Deterrence and Patient Education
The presenting symptom of GOO is usually vomiting. Once GOO is suspected, timely investigations to determine the underlying etiology of the obstruction should be performed. The treatment strategies widely vary depending on the etiology.[2][9] In benign GOO caused by PUD, lifestyle modifications are the cornerstone for management including acid suppression, NSAID avoidance, smoking cessation, testing for and treating H. pylori.
Enhancing Healthcare Team Outcomes
Gastric outlet obstruction (GOO) has a variety of causes. Often, emergency medicine or primary care providers are the first to encounter patients and suspect GOO. A thorough workup to determine the cause of the obstruction must be performed that may include a CT scan and endoscopy.

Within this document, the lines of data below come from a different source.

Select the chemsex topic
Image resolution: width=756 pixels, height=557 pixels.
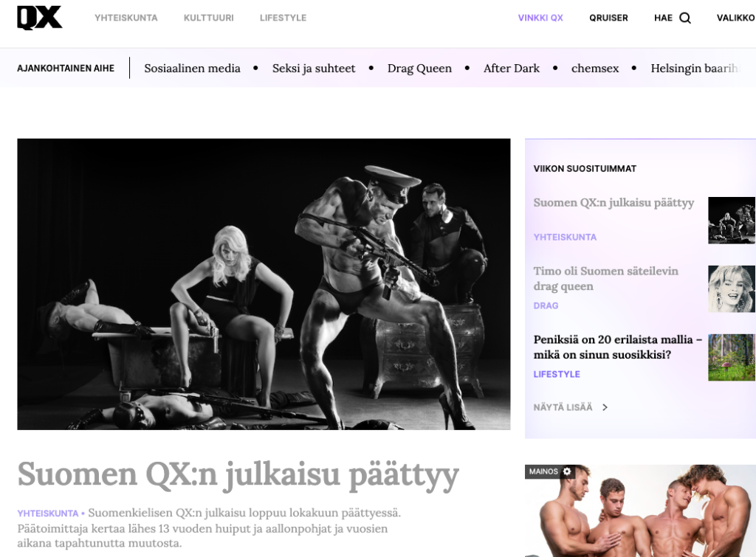tap(594, 68)
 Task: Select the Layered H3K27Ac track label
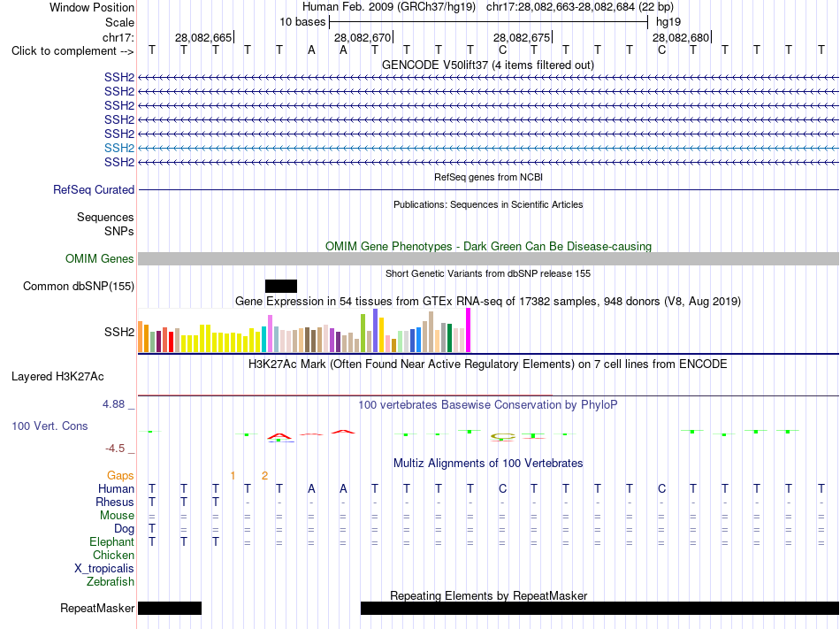click(x=57, y=377)
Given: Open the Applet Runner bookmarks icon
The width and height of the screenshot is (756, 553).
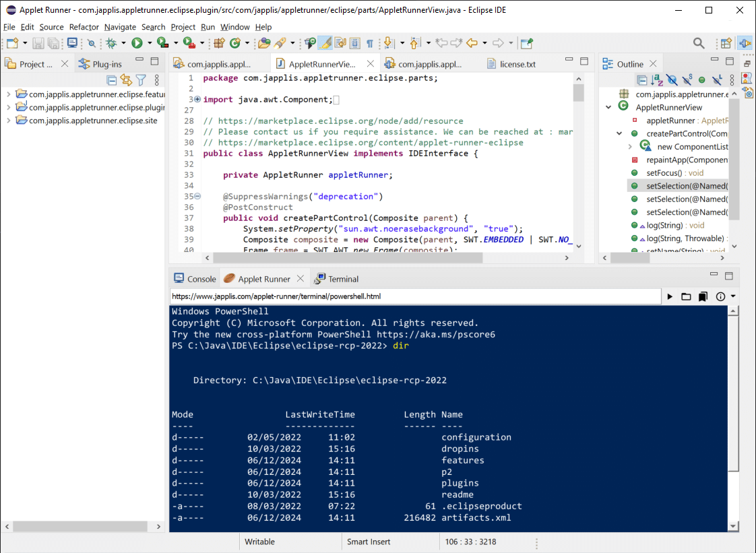Looking at the screenshot, I should tap(703, 296).
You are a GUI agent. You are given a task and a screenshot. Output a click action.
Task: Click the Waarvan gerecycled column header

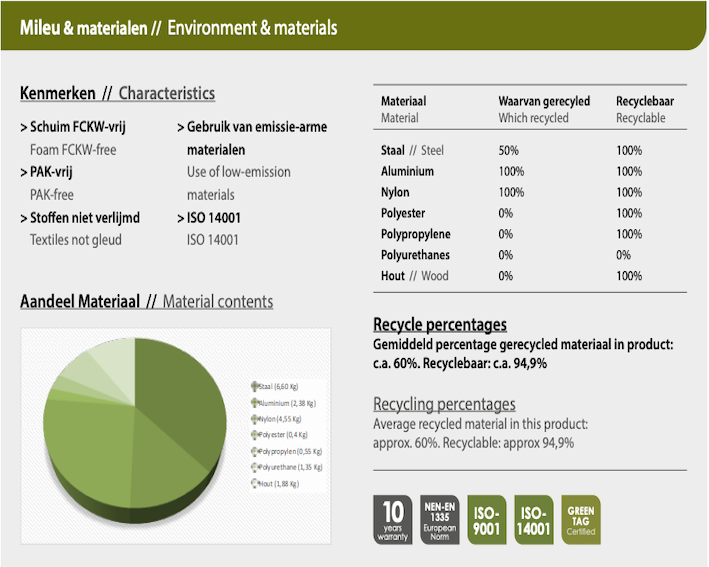click(x=544, y=101)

The gastroenterology team should be involved in care. If endoscopic treatments are unsuccessful or the etiology of the obstruction is not amenable to treatment by noninvasive strategies, the surgical team should be consulted for intervention. Emergency department, gastroenterology, and operating room nurses assist in the care of patients and keep managing providers informed of patient status.[2][9]